## [Study material]

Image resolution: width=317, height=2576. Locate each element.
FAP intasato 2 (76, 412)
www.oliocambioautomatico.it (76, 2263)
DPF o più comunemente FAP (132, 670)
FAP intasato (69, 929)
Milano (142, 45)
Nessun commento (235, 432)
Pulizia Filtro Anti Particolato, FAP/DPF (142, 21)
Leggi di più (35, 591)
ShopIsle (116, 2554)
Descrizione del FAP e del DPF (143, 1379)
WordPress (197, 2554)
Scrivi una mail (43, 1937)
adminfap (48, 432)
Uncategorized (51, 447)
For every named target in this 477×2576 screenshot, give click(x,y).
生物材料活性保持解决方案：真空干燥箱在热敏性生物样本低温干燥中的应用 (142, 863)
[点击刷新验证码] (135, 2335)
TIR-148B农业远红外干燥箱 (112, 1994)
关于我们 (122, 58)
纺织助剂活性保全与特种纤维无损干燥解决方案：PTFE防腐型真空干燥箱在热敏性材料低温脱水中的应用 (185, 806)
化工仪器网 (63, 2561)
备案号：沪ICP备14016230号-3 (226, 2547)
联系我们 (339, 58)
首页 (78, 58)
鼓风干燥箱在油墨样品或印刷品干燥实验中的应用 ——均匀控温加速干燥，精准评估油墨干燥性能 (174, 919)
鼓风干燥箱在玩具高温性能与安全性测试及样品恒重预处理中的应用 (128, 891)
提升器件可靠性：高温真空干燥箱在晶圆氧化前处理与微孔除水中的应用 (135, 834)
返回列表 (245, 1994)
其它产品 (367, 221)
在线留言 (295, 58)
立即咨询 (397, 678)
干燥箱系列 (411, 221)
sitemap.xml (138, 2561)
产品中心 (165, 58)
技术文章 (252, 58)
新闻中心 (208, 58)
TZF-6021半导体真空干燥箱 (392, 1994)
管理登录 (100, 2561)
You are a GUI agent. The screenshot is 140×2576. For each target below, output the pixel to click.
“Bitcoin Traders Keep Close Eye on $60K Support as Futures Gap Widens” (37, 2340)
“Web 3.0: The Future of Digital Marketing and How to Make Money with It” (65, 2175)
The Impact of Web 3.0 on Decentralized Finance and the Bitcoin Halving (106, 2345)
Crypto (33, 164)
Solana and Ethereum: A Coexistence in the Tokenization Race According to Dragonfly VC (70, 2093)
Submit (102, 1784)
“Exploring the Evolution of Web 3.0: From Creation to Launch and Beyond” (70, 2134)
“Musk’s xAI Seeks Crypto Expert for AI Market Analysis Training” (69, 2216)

...

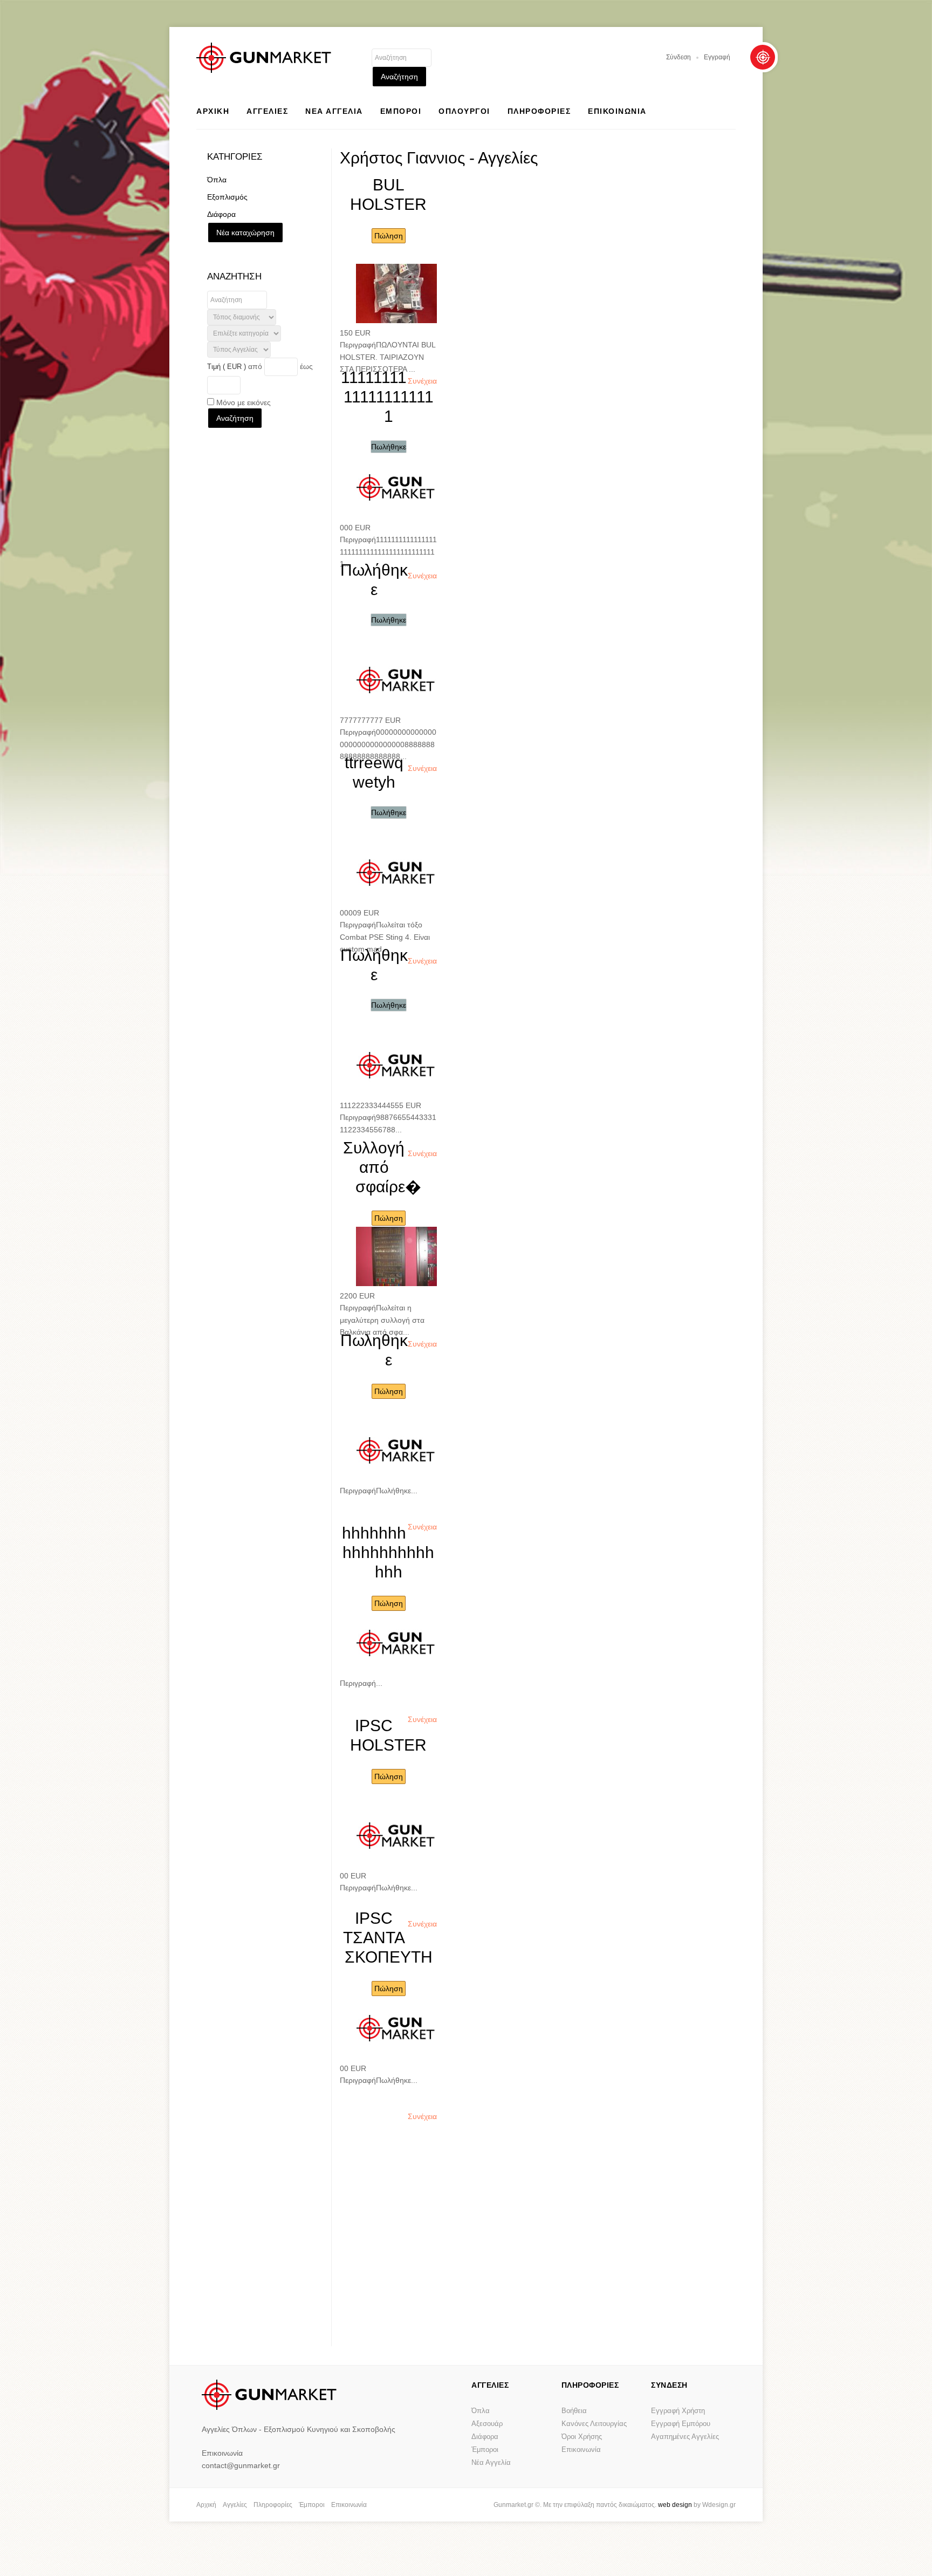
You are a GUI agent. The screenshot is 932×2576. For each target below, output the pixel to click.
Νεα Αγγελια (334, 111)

## [Your task]
Only a number is wanted: how many lines of the material include the word "Crypto".

## [Response]
2